Women treated for breast cancer while pregnant have improved disease-free survival and a trend for improved overall survival compared to non-pregnant women treated for the disease, a new study has said.
Jennifer Litton, M.D., assistant professor in UT MD Anderson's Department of Breast Medical Oncology, presented the findings in a poster discussion session at the 2010 Breast Cancer Symposium.
For the single institution, case-controlled study, Litton and her colleagues identified 75 women treated for breast cancer while pregnant.
Cases and controls were all treated at MD Anderson 1989 -2008, and were matched based on stage, age and year of diagnosis.
All received the standard chemotherapy regimen - 5-fluorouracil, doxorubicin and cyclophosphamide (FAC); pregnant patients started therapy after completing their first trimester.
Both groups received additional therapies as clinically indicated, with the pregnant women receiving those treatments after giving birth.

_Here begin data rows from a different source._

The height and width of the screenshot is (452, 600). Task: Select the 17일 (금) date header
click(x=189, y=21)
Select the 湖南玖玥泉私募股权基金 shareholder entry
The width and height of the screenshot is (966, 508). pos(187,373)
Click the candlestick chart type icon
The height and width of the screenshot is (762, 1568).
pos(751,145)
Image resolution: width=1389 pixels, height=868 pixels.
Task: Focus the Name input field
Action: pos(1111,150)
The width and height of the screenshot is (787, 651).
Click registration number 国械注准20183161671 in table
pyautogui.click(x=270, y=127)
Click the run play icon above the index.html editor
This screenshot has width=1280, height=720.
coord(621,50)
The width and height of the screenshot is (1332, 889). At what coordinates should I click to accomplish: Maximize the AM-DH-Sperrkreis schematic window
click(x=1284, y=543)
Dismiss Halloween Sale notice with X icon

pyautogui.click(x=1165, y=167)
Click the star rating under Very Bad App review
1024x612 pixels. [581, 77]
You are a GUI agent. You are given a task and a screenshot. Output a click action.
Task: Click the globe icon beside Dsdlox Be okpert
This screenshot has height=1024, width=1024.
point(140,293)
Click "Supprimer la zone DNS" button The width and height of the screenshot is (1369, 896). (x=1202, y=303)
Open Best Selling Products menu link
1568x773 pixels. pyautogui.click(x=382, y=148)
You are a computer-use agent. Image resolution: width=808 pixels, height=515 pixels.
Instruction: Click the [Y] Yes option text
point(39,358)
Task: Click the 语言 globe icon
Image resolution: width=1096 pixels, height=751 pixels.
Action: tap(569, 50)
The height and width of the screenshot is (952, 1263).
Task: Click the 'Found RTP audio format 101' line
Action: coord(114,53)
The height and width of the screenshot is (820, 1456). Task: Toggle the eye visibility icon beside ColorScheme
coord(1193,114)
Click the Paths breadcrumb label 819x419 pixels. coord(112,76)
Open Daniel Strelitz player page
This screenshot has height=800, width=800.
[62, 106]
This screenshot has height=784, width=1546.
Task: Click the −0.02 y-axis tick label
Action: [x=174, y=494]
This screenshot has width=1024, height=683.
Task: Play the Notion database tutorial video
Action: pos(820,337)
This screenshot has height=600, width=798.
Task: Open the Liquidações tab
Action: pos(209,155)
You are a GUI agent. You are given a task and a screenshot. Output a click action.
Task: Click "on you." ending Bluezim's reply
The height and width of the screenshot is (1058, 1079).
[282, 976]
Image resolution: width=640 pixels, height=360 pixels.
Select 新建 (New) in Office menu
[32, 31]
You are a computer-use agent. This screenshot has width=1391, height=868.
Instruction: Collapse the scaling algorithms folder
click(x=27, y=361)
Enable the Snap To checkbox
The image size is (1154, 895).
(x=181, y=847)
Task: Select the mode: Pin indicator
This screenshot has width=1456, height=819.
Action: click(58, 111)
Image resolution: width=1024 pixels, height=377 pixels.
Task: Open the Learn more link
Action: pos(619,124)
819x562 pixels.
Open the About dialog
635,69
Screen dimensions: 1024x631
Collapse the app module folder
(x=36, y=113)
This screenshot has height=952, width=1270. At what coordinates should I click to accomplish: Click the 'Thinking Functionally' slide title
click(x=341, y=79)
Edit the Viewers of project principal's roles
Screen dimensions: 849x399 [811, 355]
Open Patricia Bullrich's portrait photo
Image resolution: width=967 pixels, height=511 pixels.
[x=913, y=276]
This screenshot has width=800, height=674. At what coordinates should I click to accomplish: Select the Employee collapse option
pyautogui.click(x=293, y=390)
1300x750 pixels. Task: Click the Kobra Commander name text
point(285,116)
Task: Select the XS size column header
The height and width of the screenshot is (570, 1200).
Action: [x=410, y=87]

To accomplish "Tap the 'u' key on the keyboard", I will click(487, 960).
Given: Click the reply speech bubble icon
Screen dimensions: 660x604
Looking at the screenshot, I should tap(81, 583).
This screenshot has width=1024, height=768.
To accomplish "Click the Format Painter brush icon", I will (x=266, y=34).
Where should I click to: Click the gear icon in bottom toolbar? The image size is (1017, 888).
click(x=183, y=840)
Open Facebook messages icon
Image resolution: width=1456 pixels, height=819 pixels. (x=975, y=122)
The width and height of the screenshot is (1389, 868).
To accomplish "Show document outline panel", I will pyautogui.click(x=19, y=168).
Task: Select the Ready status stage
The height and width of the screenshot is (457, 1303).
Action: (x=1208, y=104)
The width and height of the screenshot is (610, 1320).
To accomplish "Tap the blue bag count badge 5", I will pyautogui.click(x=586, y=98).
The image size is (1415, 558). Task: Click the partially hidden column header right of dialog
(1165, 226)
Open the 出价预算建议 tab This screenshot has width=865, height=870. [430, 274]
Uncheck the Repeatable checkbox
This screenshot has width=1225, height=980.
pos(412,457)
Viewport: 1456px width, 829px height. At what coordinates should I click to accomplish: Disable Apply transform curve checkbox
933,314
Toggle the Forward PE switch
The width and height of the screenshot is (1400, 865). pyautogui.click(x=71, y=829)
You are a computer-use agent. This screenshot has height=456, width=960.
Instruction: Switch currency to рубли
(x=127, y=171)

The median follow-up was 4.16 years.
The researchers found a statistically significant five-year disease-free survival of 73.94 percent in pregnant women, compared to 55.75 percent in the non-pregnant patients.
Although not statistically significant, overall survival was also higher in the cases than the controls: 77.42 percent and 71.86 percent, respectively.
"From this data set and our study, we are not sure why our pregnant breast cancer patients had better outcomes than those who were not," said Litton.
The reasons for the disease-free and overall survival discrepancy are still unknown, said Litton, and understanding their findings s of research priority.